- **WORK ORDER**
Word for word, print out all of the data, omitting every image.

--- DATA FOR PROCESSING ---

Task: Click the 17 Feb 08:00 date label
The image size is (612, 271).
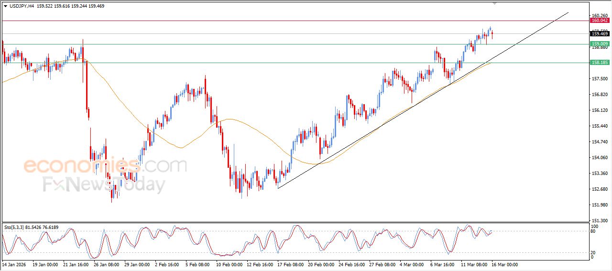Action: pos(291,264)
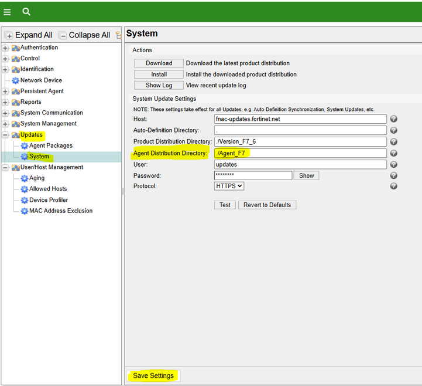Select MAC Address Exclusion tree item

(60, 211)
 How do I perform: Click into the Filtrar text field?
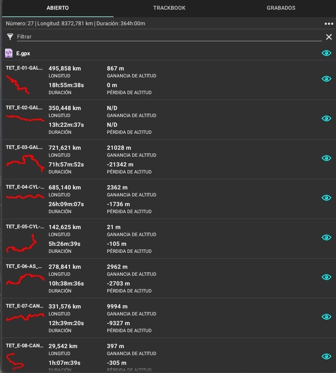click(169, 37)
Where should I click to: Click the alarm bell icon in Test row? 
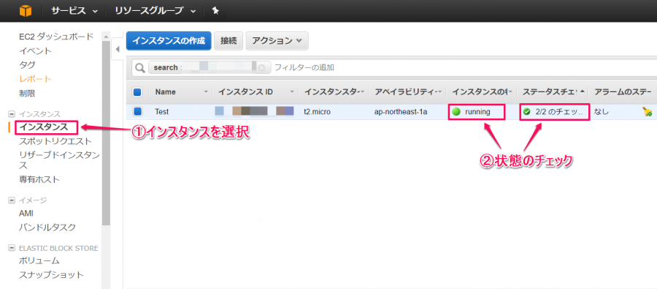click(648, 112)
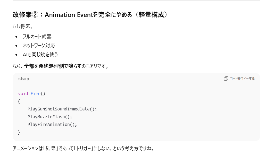Click the PlayGunShotSoundImmediate code line
275x165 pixels.
coord(62,109)
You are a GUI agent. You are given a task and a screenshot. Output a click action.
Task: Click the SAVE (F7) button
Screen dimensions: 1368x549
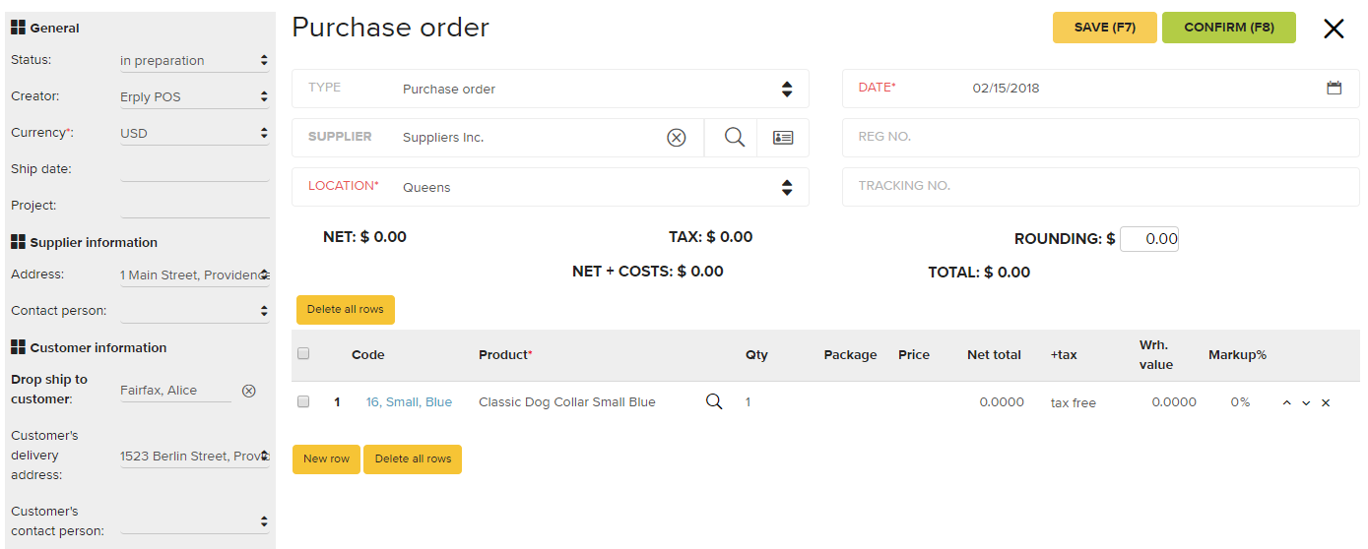(1105, 28)
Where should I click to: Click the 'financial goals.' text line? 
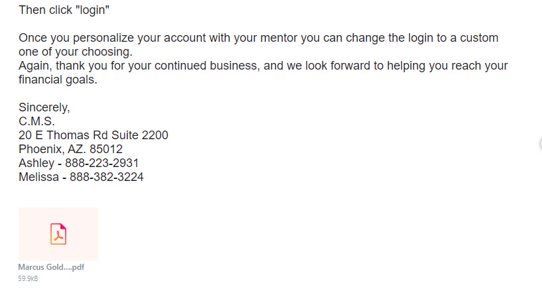[x=58, y=80]
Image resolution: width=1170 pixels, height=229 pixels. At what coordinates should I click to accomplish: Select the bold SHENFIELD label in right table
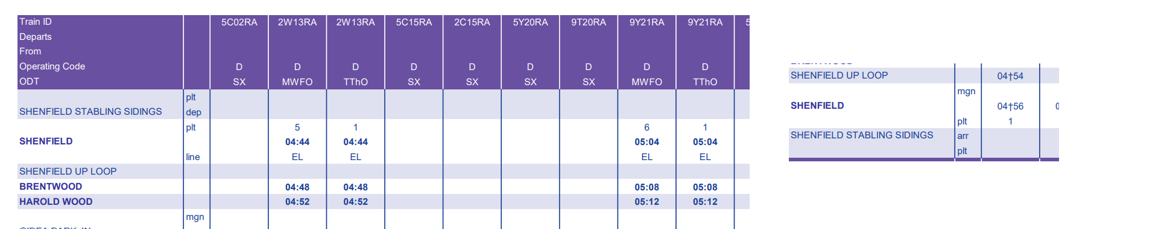tap(817, 106)
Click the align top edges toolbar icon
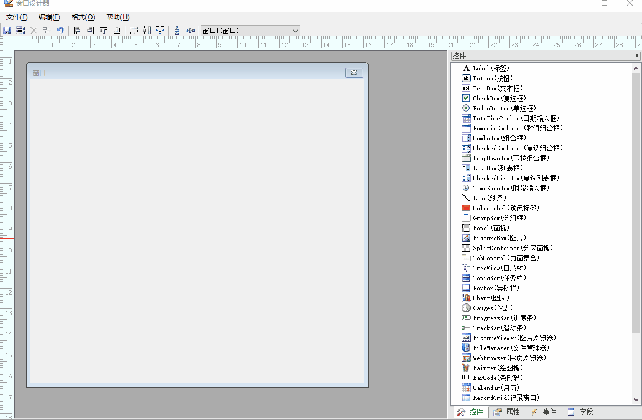 point(104,31)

---

- **RESPONSE FOR THIS EXERCISE**
Task: Click the 17 Feb 08:00 date label
The image size is (612, 271).
Action: pos(291,264)
Select MAC Address Exclusion tree item

(60, 211)
 How do I perform: Click into the Filtrar text field?
click(169, 37)
Where should I click to: Click the alarm bell icon in Test row? 
click(648, 112)
Click the PlayGunShotSoundImmediate code line
275x165 pixels.
coord(62,109)
You are a GUI agent. You are given a task and a screenshot. Output a click action.
Task: Click the SAVE (F7) button
Screen dimensions: 1368x549
(1105, 28)
Where should I click to: Click the 'financial goals.' text line? 
[x=58, y=80]
Image resolution: width=1170 pixels, height=229 pixels. At what coordinates should I click to accomplish: Select the bold SHENFIELD label in right table
tap(817, 106)
Click the align top edges toolbar icon
 point(104,31)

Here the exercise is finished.